A planar-defect-driven growth mechanism of oxygen deficient tungsten oxide nanowires

Abstract

Tungsten oxide nanowires (NWs) have many applications and can be grown simply via vapor transport from solid WO₃, but the mechanism by which they form is not well understood. We performed a series of vapor transport tungsten oxide growth experiments with controlled oxygen partial pressures, source-to-substrate temperature differences, and with W or WO₃ substrates. The resulting films were analyzed using electron microscopy, diffraction, and photoelectron spectroscopy. NWs formed only under sufficiently reducing conditions where substoichiometric compositions (e.g. ∼WO_2.9) were obtained. Transmission electron microscopy (TEM) analysis of the NWs revealed extended defects parallel to the (010) NW growth direction, similar to those found in bulk samples that are associated with ordered O vacancies.
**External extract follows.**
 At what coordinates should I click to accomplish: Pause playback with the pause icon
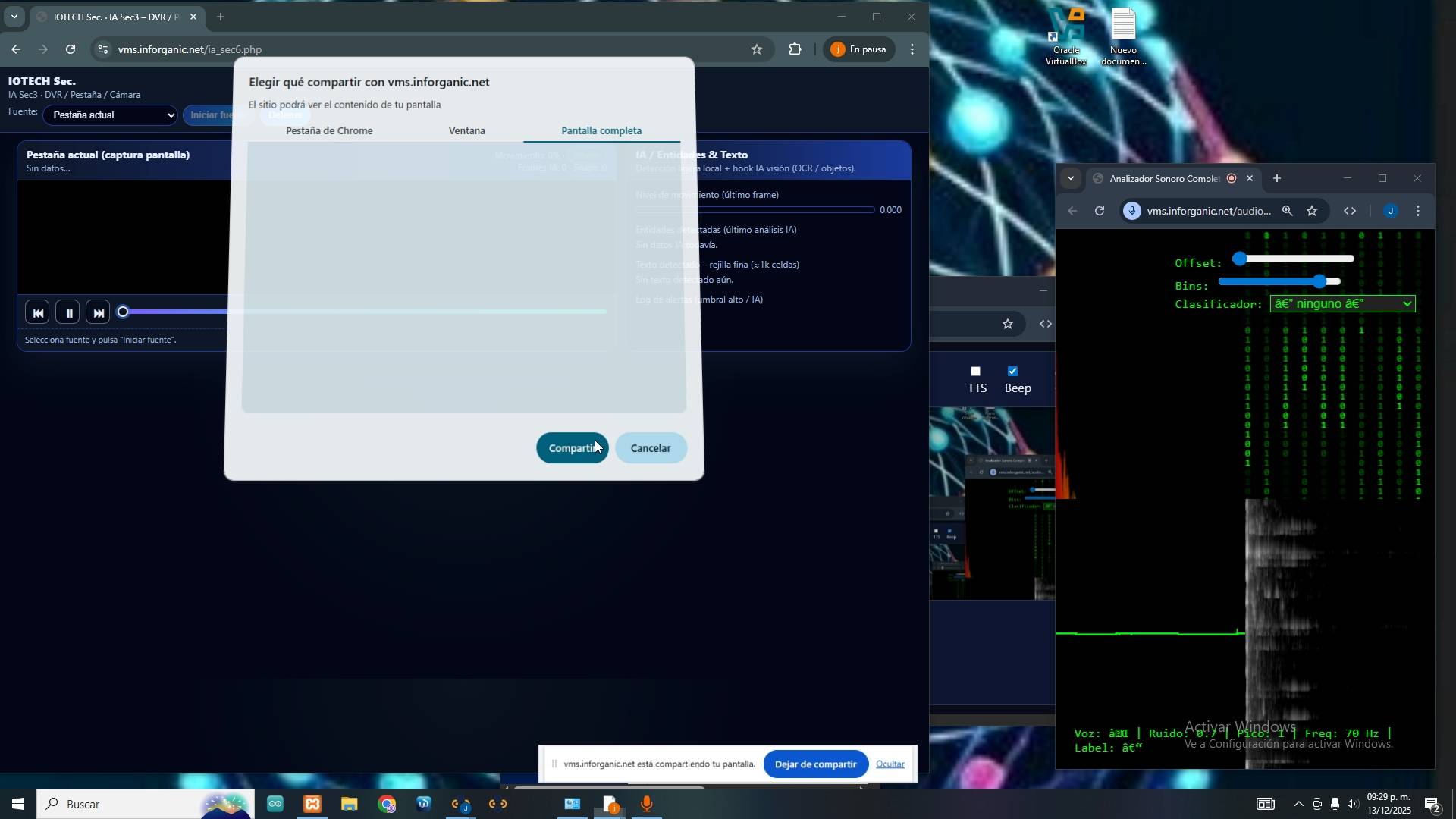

Cross-sectional TEM analysis showed that the defects appear to bound, and thus potentially stabilize the nanowire surface to preference the 1D growth. NWs annealed in air show decreasing defect concentrations with increasing temperature and a progressive collapse of the 1D morphology. These results support a mechanism where oxygen-deficient substoichiometric planar defects oriented parallel to the NW long axis direct the NW growth. This mechanism is likely relevant to other oxide nanomaterials that form extended defects due to oxygen non-stoichiometry. The role of defects in controlling the growth morphology is also important for NW applications because the defects may be beneficial (e.g. for thermoelectrics) or detrimental (e.g. for photoelectrochemical cells) to device performance.